_Что нужно сделать_
[A] Назовите все отрасли, которые упоминаются во фрагменте интервью.
[B] Перепишите из фрагмента интервью дословно отрывок от слов «Впоследствии я семь» до слов «к самому себе.».
[C] Определите, соответствуют ли фрагменту интервью утверждения ниже. К каждому ответу «да» или «нет» приведите точную цитату, которая это решает.
(i) Отвечающий пять лет был первым замом Владимира Ресина.
(ii) Работа с Юрием Чурбановым продолжалась десять лет.
(iii) Участие в развитии цементной отрасли началось с 1988 года.

_Фрагмент интервью_
• • • •

Впоследствии я семь лет работал с Юрием Чурбановым (муж Галины Брежневой. — Л.Т.), меня попросили помочь ему встать на ноги после тюремного заключения, а потом мы с ним ездили по тюрьмам и помогали заключенным. Так что мой опыт общения с зэками мне пригодился. Какие бы трудности в моей жизни ни выпадали, я всегда оставался самим собой, считая, что самое важное для человека — сохранить уважение к самому себе.
– Давайте поговорим о вашей профессиональной деятельности. Расскажите о роли евреев в строительстве Москвы.
– Если говорить о судьбе и о Б-ге, то в каждого человека Он заложил что-то — во мне определенно есть гены производственника. В течение пяти лет я был первым замом Владимира Ресина. Руководителями многих строительных трестов Москвы были евреи. Думаю, причина в том, что евреев не принимали на работу ни в атомную энергетику, ни в другие подобные отрасли. Самые талантливые все же попадали туда, а остальные шли либо в здравоохранение, либо в строительство. Поэтому евреев в строительстве много и встречаются такие уникальные личности, как Ресин, который всего себя отдает строительству, любит это дело и болеет за него. Я благодарен судьбе, что свела меня с этим человеком и на протяжении пяти лет я мог перенимать у Владимира Иосифовича все самое лучшее. Меня еще в советское время попросили заняться цементом, с тем чтобы бесперебойно обеспечить строительный комплекс этим «строительным хлебом». Так, начиная с 1988 года, я принимаю активное участие в развитии цементной отрасли.
– На ваш взгляд, существует ли проблема отцов и детей?

• • • •

_Предоставленные материалы_
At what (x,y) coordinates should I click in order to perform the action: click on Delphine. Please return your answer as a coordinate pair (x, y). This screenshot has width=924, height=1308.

• • • •

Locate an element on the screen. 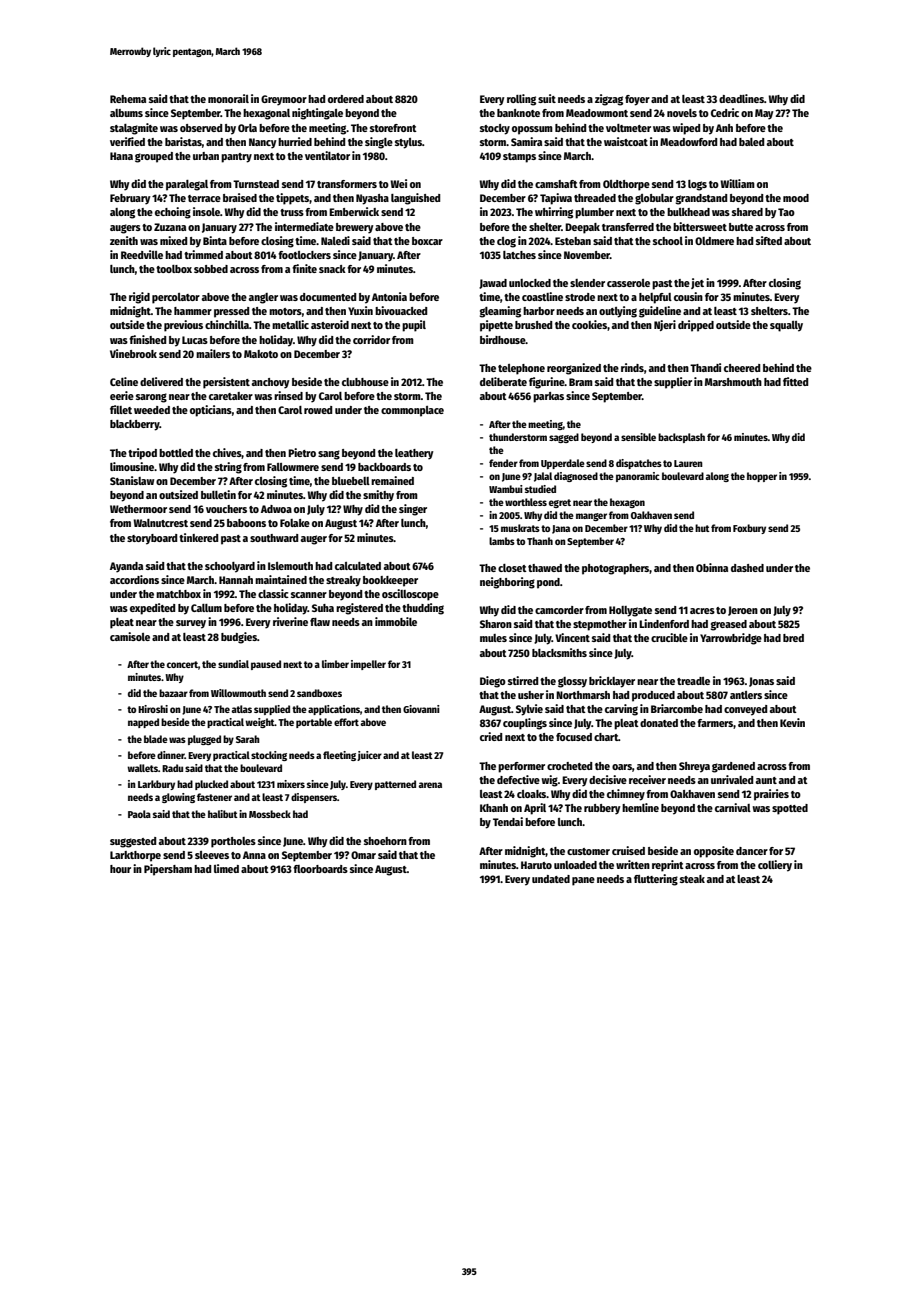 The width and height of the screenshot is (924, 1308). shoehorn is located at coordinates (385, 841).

• • • •

_Ответы к заданиям_
[A] Атомная энергетика, здравоохранение, строительство, цементная отрасль.

[B]
Впоследствии я семь лет работал с Юрием Чурбановым (муж Галины Брежневой. — Л.Т.), меня попросили помочь ему встать на ноги после тюремного заключения, а потом мы с ним ездили по тюрьмам и помогали заключенным. Так что мой опыт общения с зэками мне пригодился. Какие бы трудности в моей жизни ни выпадали, я всегда оставался самим собой, считая, что самое важное для человека — сохранить уважение к самому себе.

[C]
(i) Да: «В течение пяти лет я был первым замом Владимира Ресина».
(ii) Нет: «Впоследствии я семь лет работал с Юрием Чурбановым».
(iii) Да: «начиная с 1988 года, я принимаю активное участие в развитии цементной отрасли».